Complex sort problem

On Fri, May 18, 2012 at 06:37:03AM -0400, Axel Urbiz wrote:
The suggestion

  set.seed(12345)
  x <- sample(0:100, 10)
  x.order <- order(x)
  x.sorted <- x[x.order]

  sample.ind <- sample(1:length(x), 5, replace = TRUE)  #sample 1/2 size with replacement

  x.sample <- x.sorted[sample.ind]
  freq <- tabulate(sample.ind, nbins=length(x))
  x.sample.sorted <- rep(x.sorted, times=freq)

uses the fact that rep(x.sorted, times=freq) keeps the order
in x.sorted. This x.sorted can be a data frame, in which
case we should use 

  sample.ind <- sample(1:nrow(x), 5, replace = TRUE)
  x.sample <- x.sorted[sample.ind, ]
  freq <- tabulate(sample.ind, nbins=nrow(x))
  x.sample.sorted <- x.sorted[rep(1:nrow(x.sorted), times=freq), ]

It is possible to have several x.sorted data frames sorted according
to different variables. In this case, we generate pairs x.sample and
x.sample.sorted which are the same sample once unsorted and once sorted.
However, we get different samples for each sorting variable.
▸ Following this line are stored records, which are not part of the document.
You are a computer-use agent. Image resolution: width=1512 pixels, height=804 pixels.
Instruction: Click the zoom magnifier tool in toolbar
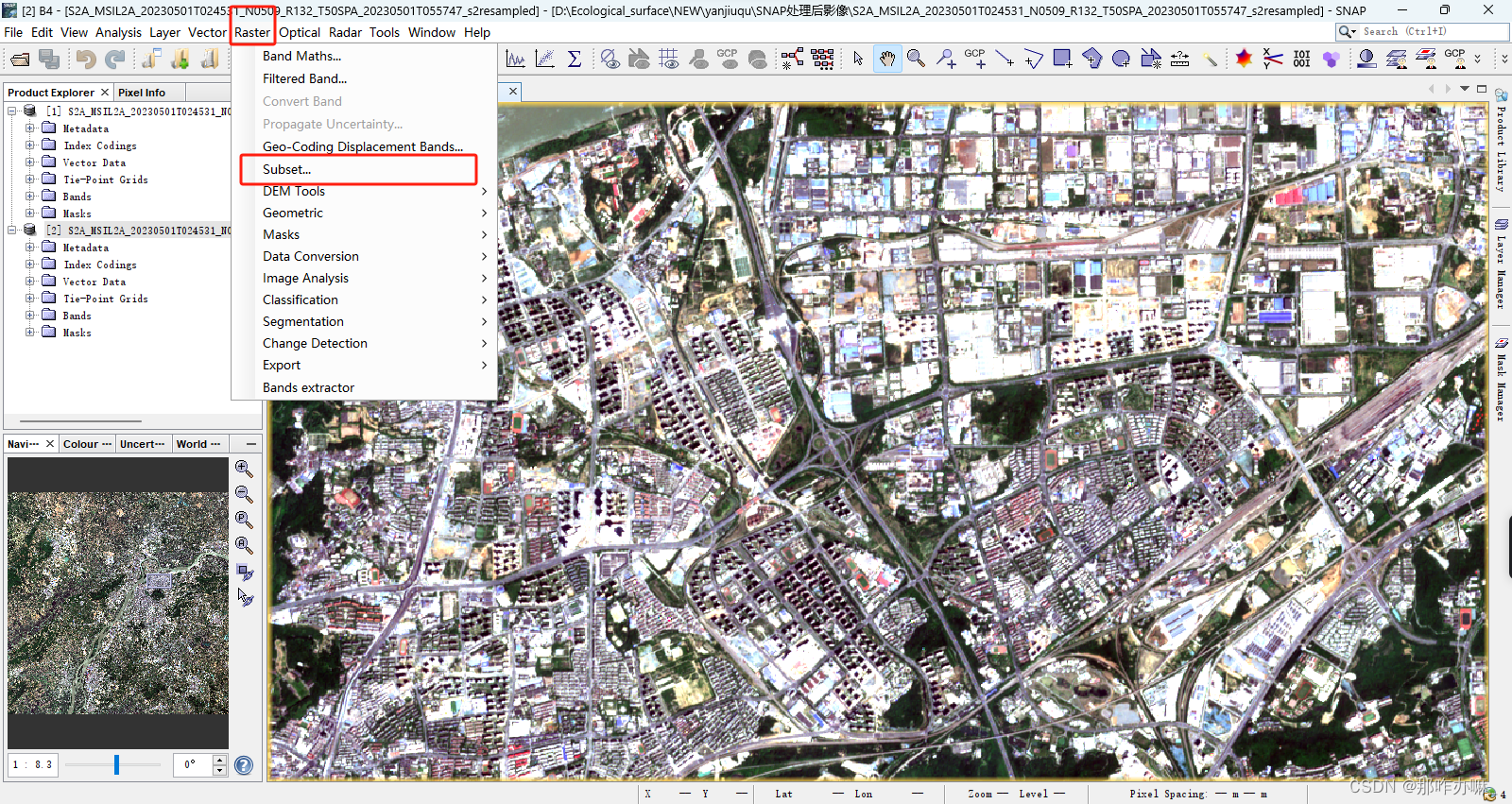(916, 59)
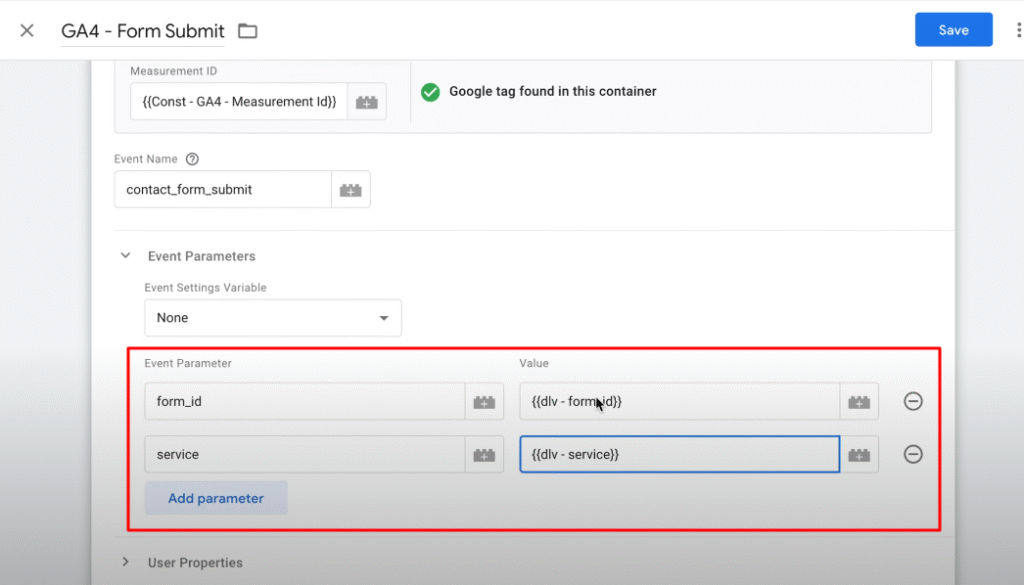Click the Event Name help icon
Screen dimensions: 1024x585
click(x=192, y=159)
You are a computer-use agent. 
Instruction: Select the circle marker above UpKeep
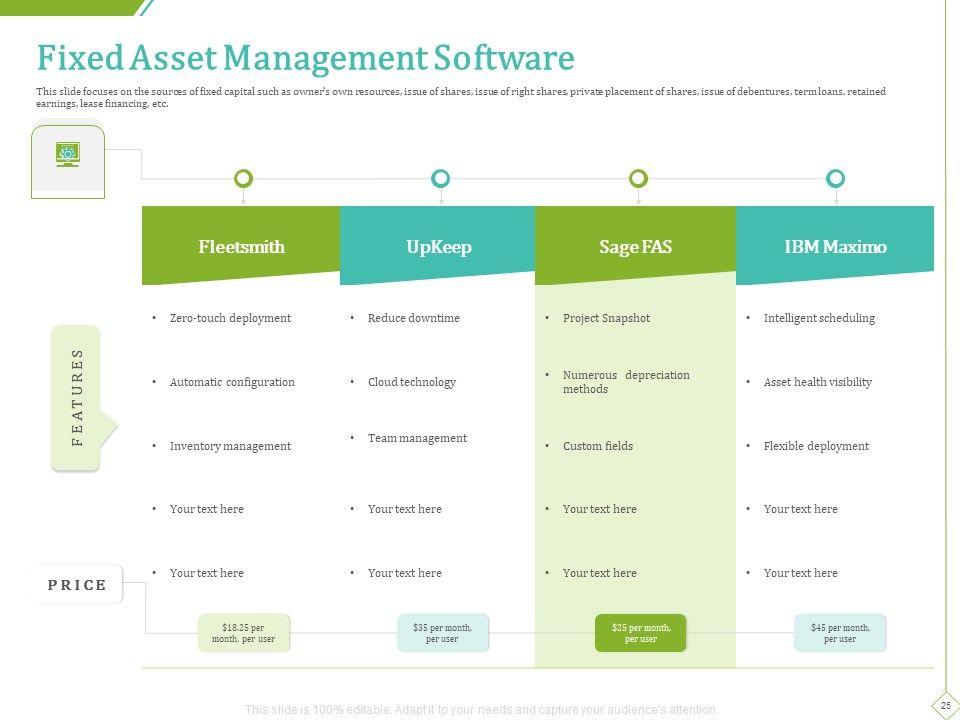(440, 179)
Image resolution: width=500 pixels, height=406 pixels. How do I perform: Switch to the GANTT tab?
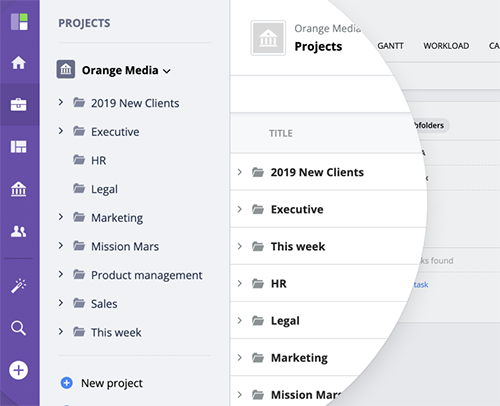point(390,46)
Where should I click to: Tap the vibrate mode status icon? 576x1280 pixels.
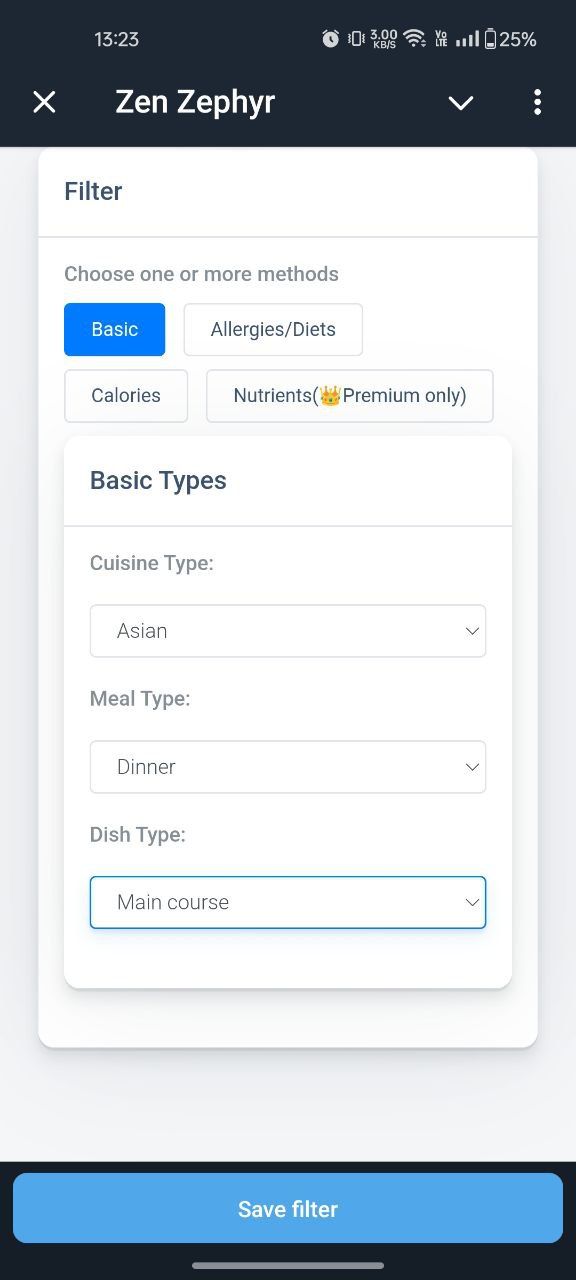(x=355, y=39)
In order to save CPU time, if the same sample should be sortable
by different variables, try the following. Calculate the order of
the original data according to each relevant variable and store them
as rank vectors determining the order of cases. Then, instead of
sorting a data frame representing a sample, determine the order from
the corresponding subset of the rank vector. This may be faster and
produces the same order.

Petr Savicky.